TAREFA PROPOSTA A. Transcreva literalmente o trecho da notícia sobre o racismo estrutural compreendido entre "Defensores enaltecem decisão" e "racial no Brasil.", ambos inclusive.
TAREFA PROPOSTA B. Retome a notícia sobre o racismo estrutural, prosseguindo a redação a partir do ponto em que ela se encerra.

TEXTO DA PÁGINA.
# # #

Defensores enaltecem decisão do STF que admite racismo estrutural como violador de direitos de pessoas negras
Texto: Bruno de Castro
Ilustração/Infográfico: Valdir Marte
“O Brasil é a mais avançada democracia racial do mundo”.
Gilberto Freyre (1900-1987), sociólogo responsável
por disseminar a falsa ideia de que não há racismo no Brasil.
“Não existe democracia racial no Brasil.
O racismo é um projeto político que cria o racista
e se alimenta da desigualdade mantida pelo Estado”.
Silvio Almeida, filósofo que popularizou
o conceito de racismo estrutural no Brasil.
Por unanimidade, o Supremo Tribunal Federal (STF) reconheceu nesta quinta-feira (18/12) a existência do racismo estrutural no Brasil. Com isso, admitiu ser o preconceito racial um grande violador dos direitos mais básicos da população negra. Este é um entendimento inédito na história do Judiciário no país, avaliado positivamente por defensoras e defensores públicos que diariamente pautam a questão em atuações em todo o Ceará.

# # #

REGISTROS FORNECIDOS.
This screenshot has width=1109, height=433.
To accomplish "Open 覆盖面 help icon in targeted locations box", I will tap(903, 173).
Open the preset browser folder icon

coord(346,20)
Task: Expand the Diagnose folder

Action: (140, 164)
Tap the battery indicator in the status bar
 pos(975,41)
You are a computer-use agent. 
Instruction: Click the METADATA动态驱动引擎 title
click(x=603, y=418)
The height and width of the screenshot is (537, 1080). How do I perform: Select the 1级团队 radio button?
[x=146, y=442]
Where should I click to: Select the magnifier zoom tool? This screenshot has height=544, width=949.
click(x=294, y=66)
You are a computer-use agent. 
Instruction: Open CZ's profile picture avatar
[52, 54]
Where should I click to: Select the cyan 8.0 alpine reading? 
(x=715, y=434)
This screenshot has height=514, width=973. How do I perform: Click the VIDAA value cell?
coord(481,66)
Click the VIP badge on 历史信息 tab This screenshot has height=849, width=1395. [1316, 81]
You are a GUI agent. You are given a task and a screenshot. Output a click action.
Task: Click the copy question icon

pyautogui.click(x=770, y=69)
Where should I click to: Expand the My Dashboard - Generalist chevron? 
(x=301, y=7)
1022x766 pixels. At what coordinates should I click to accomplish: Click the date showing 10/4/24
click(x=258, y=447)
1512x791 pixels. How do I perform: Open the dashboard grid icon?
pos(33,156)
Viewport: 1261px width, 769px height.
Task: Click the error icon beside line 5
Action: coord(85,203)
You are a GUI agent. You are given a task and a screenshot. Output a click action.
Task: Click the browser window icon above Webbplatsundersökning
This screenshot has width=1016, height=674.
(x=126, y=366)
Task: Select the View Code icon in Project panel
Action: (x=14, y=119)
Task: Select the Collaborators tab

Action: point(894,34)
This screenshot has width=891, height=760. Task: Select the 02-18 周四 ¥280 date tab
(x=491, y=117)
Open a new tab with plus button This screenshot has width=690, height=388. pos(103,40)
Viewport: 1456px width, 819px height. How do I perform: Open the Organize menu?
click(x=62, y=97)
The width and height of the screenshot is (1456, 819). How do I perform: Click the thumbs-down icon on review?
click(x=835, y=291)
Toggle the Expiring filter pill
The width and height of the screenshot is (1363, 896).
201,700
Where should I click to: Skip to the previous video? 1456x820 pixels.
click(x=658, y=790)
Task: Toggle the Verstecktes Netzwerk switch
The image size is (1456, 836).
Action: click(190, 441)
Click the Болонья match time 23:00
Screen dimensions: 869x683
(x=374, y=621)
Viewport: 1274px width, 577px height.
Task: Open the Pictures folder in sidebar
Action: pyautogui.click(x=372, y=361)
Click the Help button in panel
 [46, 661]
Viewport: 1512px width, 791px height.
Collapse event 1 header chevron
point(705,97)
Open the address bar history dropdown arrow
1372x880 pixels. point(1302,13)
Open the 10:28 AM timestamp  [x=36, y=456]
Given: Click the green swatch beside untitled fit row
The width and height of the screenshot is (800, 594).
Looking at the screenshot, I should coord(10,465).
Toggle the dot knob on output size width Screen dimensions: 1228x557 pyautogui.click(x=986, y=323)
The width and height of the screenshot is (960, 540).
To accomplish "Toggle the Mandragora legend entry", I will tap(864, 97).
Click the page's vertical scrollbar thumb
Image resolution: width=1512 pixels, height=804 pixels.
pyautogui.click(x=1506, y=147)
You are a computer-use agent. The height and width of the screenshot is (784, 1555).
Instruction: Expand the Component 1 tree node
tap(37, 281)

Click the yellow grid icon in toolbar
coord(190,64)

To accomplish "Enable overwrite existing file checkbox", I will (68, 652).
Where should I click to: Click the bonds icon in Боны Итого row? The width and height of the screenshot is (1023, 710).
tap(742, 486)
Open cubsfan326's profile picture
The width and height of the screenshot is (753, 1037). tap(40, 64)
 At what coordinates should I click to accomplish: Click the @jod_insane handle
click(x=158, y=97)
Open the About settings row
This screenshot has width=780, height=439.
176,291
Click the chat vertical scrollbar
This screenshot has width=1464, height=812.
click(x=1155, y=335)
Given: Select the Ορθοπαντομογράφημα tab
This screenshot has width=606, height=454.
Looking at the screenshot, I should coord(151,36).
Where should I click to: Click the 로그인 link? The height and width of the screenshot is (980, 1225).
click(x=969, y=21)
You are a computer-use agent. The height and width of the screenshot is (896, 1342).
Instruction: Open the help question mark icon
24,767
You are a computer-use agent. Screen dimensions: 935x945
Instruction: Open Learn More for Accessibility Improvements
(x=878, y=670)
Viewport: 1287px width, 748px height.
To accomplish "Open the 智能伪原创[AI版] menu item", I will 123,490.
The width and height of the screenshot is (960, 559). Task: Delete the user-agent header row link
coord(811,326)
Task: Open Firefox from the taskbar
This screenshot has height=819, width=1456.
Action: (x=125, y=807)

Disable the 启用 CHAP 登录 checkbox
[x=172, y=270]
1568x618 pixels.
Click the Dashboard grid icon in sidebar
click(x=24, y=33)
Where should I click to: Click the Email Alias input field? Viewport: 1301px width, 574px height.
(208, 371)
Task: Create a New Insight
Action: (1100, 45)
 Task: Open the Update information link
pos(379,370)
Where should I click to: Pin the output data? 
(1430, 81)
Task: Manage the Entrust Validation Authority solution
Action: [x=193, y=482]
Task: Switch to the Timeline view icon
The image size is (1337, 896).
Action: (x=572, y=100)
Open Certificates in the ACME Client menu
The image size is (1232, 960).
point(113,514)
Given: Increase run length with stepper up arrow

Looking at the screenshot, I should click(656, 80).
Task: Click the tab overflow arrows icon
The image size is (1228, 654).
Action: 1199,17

# # #

RESPOSTA REDIGIDA A.
Defensores enaltecem decisão do STF que admite racismo estrutural como violador de direitos de pessoas negras
Texto: Bruno de Castro
Ilustração/Infográfico: Valdir Marte
“O Brasil é a mais avançada democracia racial do mundo”.
Gilberto Freyre (1900-1987), sociólogo responsável
por disseminar a falsa ideia de que não há racismo no Brasil.
“Não existe democracia racial no Brasil.

RESPOSTA REDIGIDA B.
Os ministros posicionaram-se após a provocação formal feita por sete partidos políticos em uma Arguição de Descumprimento de Preceito Fundamental. A ADPF é uma forma de proteger direitos fundamentais quando estes são violados pelo poder público, que é quem deveria resguardá-los e promovê-los de maneira igualitária em um Estado Democrático de Direito como o Brasil. Assim, o STF determinou de medidas como:
- revisão da política de cotas raciais para ampliar o acesso à educação e ao emprego;
- criação de protocolos para melhor atuação dos órgãos do sistema de justiça e polícias;
- elaboração de um plano de combate ao racismo estrutural;
- revisão do Plano Nacional de Igualdade Racial (Planapir) em 12 meses;
- realização de campanhas de conscientização racial e combate ao racismo;
- e concessão de incentivos dentro da Lei Rouanet.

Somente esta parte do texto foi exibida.